In my hand is a 10 foot of cable. Thats crazy cool! I for one like having less to carry.
With the MiCon- 2 connector I can plug the Rode Lavalier directly into the GH4. The Rode lav only needs 1v of power and that works just fine with the GH4. If you want to use a different lav make sure it doesn’t require phantom power or you will have to use an external device power it and that defeats the purpose of keeping this lean and mean. Mics also have noise so use a good quality mic and you will have less of it. Below is the test I did with the Rode Lavalier plugged straight into the GH4. I then Swapped out the end to the MiCon-5 XLR and recorded with the C100.
- GH4 – 200 Mbs – Linear PCM, 16 bit big-endian signed integer, 2 channels, 48000 Hz
- C100 – AVCHD – Linear PCM, 16 bit big-endian signed integer, 48000 Hz, Stereo (L R)
As you can see the audio recorded is identical only the C100 records audio in stereo and the GH4 dual mono.
Finally! The test results below. Put on a nice set of headphones to really hear my amazing voice. Sorry I’m not available for voiceover work.
I had to adjust the level in post to match the output level of both recordings. The GH4 had a little higher record level and since I couldn’t bring it down anymore than -12 db thats the best I can get without adding an external interface unit. The audio recorded just fine and I had no clipping issues.

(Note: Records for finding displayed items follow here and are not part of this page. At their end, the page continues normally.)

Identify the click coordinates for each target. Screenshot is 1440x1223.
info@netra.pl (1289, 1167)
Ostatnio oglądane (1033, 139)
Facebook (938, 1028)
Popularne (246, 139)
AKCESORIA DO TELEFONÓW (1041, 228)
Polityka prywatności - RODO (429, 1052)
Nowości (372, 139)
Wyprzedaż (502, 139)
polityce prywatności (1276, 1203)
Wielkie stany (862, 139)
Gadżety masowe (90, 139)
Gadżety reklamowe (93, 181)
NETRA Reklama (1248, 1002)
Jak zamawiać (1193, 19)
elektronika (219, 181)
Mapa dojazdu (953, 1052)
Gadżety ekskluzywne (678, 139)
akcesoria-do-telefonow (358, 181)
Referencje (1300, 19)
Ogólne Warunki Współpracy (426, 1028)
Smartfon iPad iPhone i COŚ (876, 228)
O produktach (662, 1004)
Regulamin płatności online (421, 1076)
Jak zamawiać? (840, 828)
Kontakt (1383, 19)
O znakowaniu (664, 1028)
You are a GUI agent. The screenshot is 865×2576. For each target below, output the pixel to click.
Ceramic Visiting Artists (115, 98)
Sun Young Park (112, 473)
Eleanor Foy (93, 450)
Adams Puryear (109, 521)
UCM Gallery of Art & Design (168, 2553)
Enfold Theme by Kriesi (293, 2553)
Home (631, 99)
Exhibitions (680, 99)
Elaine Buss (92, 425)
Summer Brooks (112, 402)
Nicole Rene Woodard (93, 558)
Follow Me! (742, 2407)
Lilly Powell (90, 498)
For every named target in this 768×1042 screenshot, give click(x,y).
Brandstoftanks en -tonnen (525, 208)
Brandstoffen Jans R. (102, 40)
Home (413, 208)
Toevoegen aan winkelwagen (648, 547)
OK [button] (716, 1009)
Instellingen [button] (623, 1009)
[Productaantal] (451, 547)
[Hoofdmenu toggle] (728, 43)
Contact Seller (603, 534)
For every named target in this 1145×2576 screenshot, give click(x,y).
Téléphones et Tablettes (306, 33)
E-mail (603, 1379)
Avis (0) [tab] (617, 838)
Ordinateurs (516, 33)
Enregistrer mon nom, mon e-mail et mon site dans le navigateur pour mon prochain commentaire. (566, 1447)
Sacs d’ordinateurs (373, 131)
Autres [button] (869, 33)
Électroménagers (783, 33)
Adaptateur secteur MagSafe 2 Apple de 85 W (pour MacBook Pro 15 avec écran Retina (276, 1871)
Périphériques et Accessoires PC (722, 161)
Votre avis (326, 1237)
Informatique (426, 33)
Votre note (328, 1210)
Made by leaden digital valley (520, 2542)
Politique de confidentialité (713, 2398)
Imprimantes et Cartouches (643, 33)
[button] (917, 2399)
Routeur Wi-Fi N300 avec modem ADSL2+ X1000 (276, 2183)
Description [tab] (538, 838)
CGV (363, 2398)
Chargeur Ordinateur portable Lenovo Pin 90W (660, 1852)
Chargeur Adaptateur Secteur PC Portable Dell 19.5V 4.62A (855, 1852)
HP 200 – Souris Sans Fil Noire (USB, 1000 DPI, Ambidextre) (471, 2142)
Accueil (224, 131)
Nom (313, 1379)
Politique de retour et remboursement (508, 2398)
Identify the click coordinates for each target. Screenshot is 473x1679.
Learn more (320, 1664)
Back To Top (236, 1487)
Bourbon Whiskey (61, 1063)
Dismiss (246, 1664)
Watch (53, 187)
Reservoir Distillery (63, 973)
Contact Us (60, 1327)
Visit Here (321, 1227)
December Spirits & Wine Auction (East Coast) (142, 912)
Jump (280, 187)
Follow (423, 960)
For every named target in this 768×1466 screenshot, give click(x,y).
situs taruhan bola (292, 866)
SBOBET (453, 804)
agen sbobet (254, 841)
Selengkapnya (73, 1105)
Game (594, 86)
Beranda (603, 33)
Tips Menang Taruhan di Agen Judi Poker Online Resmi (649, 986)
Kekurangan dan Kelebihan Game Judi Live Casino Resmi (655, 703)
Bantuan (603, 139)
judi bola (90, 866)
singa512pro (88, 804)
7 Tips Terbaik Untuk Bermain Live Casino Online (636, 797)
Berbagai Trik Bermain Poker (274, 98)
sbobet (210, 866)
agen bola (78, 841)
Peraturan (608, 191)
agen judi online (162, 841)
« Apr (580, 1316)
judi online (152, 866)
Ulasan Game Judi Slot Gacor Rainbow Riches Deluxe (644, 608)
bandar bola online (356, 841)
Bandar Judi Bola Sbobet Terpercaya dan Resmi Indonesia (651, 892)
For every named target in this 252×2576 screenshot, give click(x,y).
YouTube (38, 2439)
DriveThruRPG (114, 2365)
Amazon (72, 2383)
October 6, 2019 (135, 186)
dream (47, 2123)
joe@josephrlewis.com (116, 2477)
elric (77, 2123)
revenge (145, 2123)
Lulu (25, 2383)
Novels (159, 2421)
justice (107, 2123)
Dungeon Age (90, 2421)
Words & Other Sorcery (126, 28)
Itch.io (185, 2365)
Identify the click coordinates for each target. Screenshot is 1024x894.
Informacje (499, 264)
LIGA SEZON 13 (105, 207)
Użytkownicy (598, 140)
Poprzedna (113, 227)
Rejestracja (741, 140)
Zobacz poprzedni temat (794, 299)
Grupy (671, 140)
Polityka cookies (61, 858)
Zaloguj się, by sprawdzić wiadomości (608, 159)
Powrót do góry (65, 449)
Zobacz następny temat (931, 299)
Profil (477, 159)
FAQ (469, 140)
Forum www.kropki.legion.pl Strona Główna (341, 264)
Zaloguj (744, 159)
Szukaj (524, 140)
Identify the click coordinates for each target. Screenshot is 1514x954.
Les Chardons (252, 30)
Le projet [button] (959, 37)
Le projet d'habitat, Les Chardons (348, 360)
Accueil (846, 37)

The C100 was also set to manual and I dialed it in. The GH4 recorded in dual mono and the C100 in stereo due to the AVCHD codec. I added a channel fill to the C100 so the two channels have audio. They sound amazingly similar and I have to admit I was surprised by how well the preamps performed in the GH4. This gives me the confidence in using the GH4 internal audio with a high quality lav like the Rode Lavalier. I really don’t see much of a negative trade off here, but I know many swear by dual recording and if that work flow works best for you have at it. For me this a great way to simplify my workflow when I want to use the GH4 for more than just a B-camera.
Here is more info on the Rode Lavalier system. One thing you need to know is the kit doesn’t come with a connector. You have to buy one separate. Since the lav has several options I guess thats a good thing. I ended up buying four different ends. It’s a lot of adapters but I can now use the Rode Lavalier on all my cameras and audio devices.
- discrete – minimal appearance condenser mic with low self noise
- Omni-directional polar pattern
- Frequency: 60Hz – 18kHz
- Includes: mini-furry for high wind protection, cable management clips and water resistant case
- 5 year warranty
- Designed to connect to a standard 3.5mm stereo minijack
- Seamlessly connect to the RØDE PinMic and Lavalier microphones
This Hosa 3.5 dual mono splitter will allow you to add a second mic. It splits the stereo channel so you can have a shotgun on the left channel and a lav on the other or two separate lavs. Pretty neat setup for the budget minded filmmaker. I hope this review of the Rode Lavalier and the test of how well the GH4 performs recording audio internally helps you. It did surprise me and I look forward to just plugging a good quality mic in and shooting away.